Today, the investment world is very different. The phone has been replaced by email and face-to-face meetings. “Hot stock” ideas are out, and wealth management is governed by discretionary portfolio management agreements. This is a big improvement because a longer-term approach to investing is now possible, although there is substantially less client/advisor interaction.

What has happened in the markets since 1978?

The most important U.S. stock market index, the S&P 500, was quoted at 94 on that day in 1978. Today, after many corrections, a few crashes and many years of growth, the S&P 500 trades 28 times higher. And that doesn’t include dividends of about 3%. Counting reinvested dividends, annual returns increase to 11.7%. This amounts to 83 times the original investment!

 

Source: S&P Capital IQ and Robert Shiller

Most of my original clients from the late 1970s did very well. Not one person I know captured the entire S&P 500 gains, including me, since it seemed too risky to put all our money into the U.S. stock market and keep it there.

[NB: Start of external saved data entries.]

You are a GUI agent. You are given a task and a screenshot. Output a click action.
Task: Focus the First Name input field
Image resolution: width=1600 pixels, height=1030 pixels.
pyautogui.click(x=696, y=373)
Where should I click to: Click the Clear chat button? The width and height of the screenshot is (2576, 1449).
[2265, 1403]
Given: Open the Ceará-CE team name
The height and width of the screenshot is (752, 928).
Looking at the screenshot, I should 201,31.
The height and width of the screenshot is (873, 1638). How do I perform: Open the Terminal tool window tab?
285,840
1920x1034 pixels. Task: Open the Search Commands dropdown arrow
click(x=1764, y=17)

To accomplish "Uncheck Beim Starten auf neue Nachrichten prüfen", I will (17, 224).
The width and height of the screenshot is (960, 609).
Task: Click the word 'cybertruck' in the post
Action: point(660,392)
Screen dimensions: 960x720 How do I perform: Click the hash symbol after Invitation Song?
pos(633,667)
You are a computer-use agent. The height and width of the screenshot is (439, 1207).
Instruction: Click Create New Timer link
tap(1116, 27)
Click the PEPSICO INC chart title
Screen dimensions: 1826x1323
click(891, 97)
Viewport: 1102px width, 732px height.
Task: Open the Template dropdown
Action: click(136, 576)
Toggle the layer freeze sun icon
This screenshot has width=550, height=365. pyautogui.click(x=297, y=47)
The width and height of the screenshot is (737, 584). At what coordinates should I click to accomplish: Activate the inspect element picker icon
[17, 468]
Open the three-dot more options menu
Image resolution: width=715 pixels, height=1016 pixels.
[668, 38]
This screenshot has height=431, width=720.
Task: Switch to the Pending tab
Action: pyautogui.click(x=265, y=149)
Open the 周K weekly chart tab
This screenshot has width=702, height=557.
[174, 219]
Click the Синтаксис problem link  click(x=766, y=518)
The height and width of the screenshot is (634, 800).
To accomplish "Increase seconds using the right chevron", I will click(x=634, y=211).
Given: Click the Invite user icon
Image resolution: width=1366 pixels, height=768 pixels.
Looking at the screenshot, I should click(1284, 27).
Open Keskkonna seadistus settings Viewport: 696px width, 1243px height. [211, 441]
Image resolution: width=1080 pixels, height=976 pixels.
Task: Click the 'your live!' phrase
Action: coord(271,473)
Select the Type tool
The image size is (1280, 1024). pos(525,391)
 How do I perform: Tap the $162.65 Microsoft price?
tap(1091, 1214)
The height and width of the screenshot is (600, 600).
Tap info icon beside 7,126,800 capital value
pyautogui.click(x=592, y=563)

What is likely to happen in the next four decades?

“It’s tough to make predictions, especially about the future.” Attributed to various people, including Yogi Berra and Neils Bohr.

The U.S. stock market is very expensive today, using the Robert Shiller Cyclically-adjusted Price-to-Earnings Ratio:

Source: Robert Shiller

It’s easy to see how cheap the market was when I started, at less than 10 times, and how expensive it is today, at more than 30 times. We can see that the last two times this happened, in 1929 and 2000, the market corrected sharply.

The track record for future stock market performance when the index is above 30 is abysmal, as can be seen here calculated by Shiller:

Source: Robert Shiller and Bloomberg

The S&P 500, even after the October correction, is still in the 5th quintile, meaning that positive real returns are likely to be much smaller in the future.

After 40 years of phenomenal returns the U.S. market dominates the world at more than 50% of total value compared 15% in 1899:

 

Source: Princeton University Press and FTSE Analytics

So here goes with predictions about the future:

It’s extremely unlikely the U.S. stock market will dominate for the next forty years. Other markets will grow faster and, therefore, give better returns.

One candidate to replace the U.S. in top spot is China. China’s economy is likely to surpass the U.S. in size, measured by GDP. And its stock market, at just 2.2% of the world’s total, will increase even more.

While it seems very risky to invest in China and other less-developed countries, I remember that it seemed too risky to invest in the U.S. stock market back in 1978. That’s why people most people bought Canada Savings Bonds instead.

This is not a recommendation to buy shares listed in China, but it is a suggestion to consider stock markets outside of North America. The U.S. returns were very good for a long time but, as the saying goes, “past returns are not indicative of future results.”